INPUT DATA →
<<<<
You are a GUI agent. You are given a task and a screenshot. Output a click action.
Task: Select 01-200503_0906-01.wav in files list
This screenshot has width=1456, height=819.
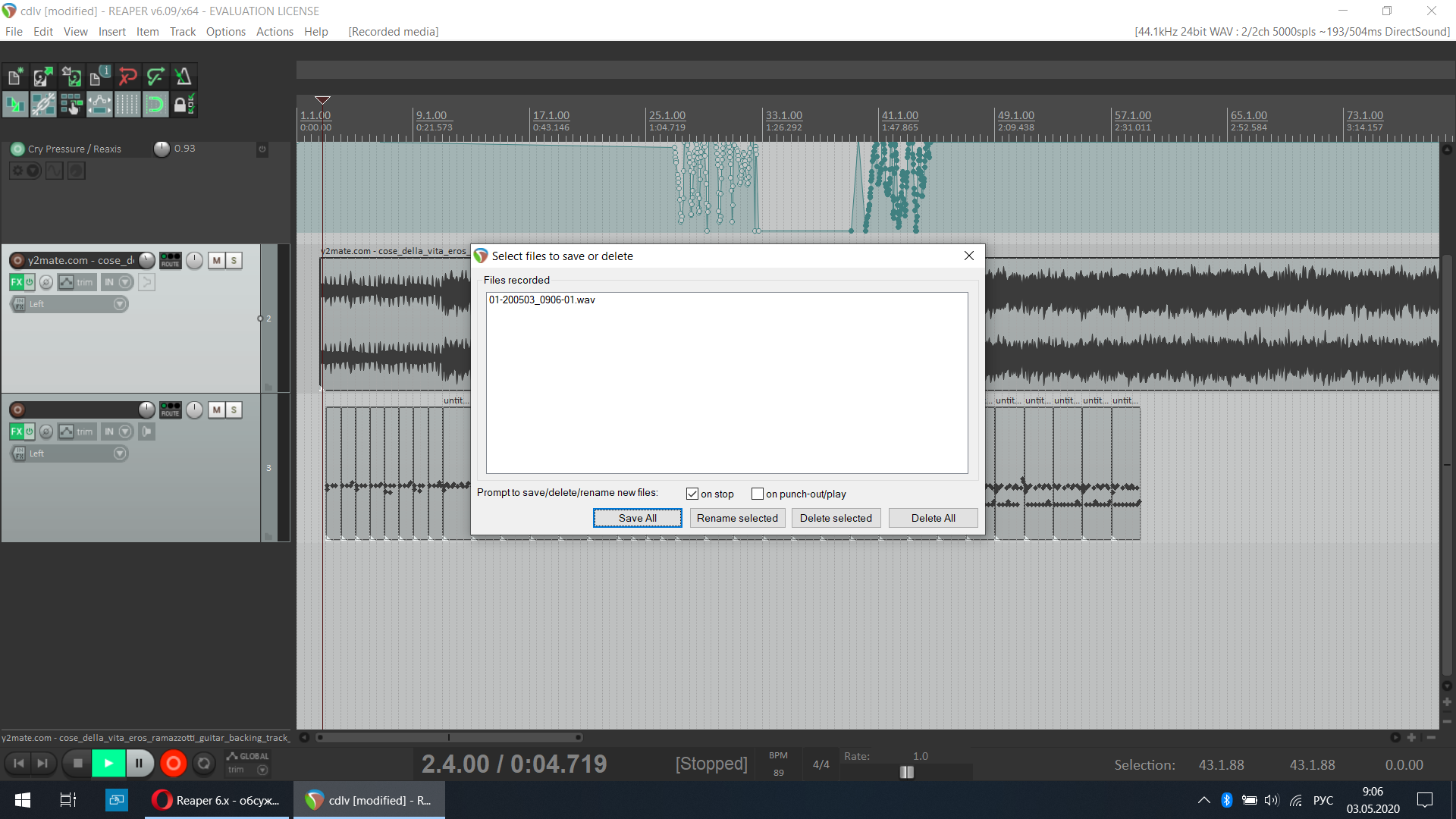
>>>>
<<<<
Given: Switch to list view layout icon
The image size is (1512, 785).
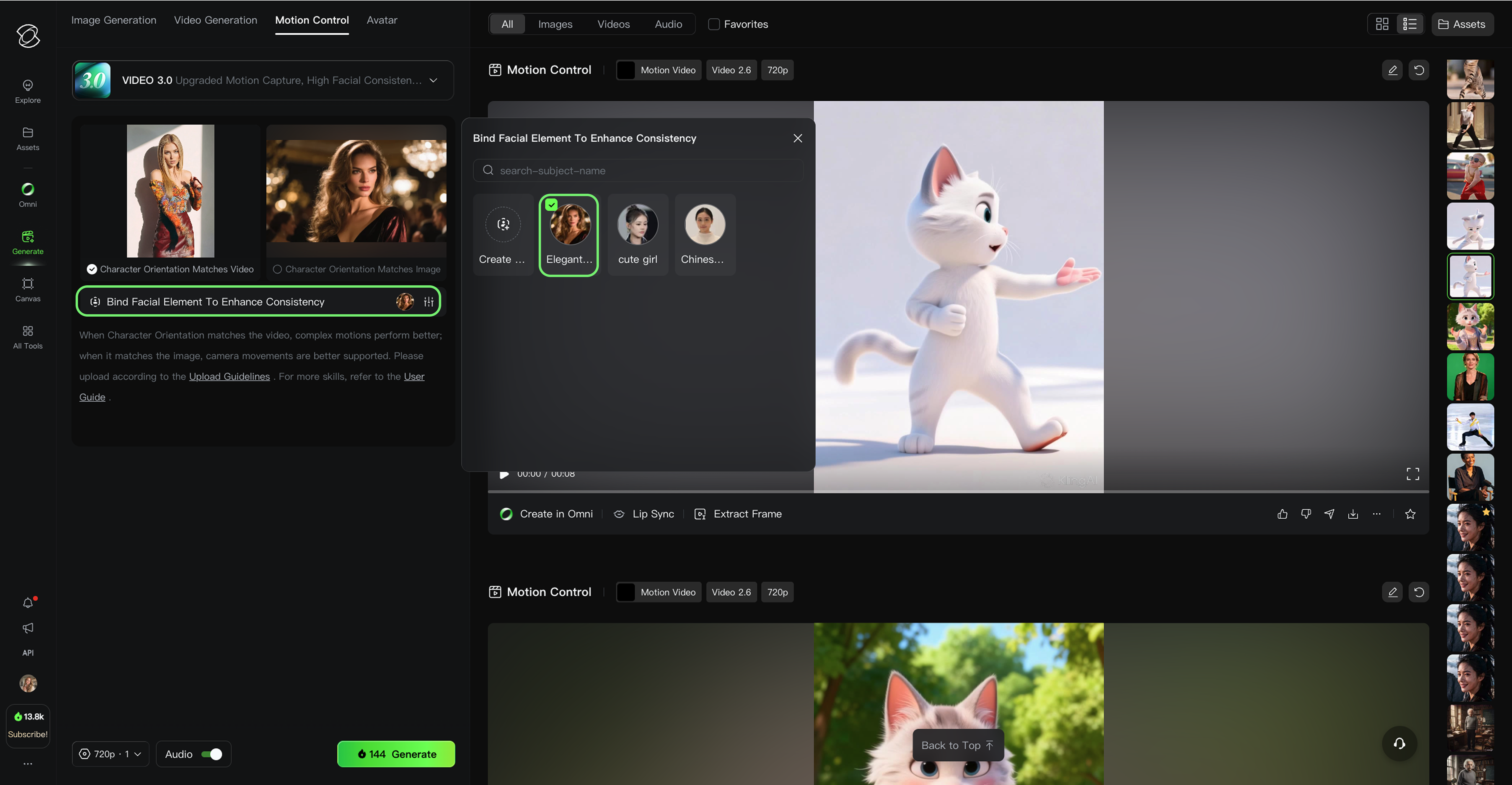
>>>>
ASSIGNED TASK → Reproduce exactly the entries above, limited to the lines from the one with "You are a GUI" through the one with "This screenshot has width=1456, height=819.", both included.

YOUR SOLUTION →
You are a GUI agent. You are given a task and a screenshot. Output a click action.
Task: Select 01-200503_0906-01.wav in files list
This screenshot has width=1456, height=819.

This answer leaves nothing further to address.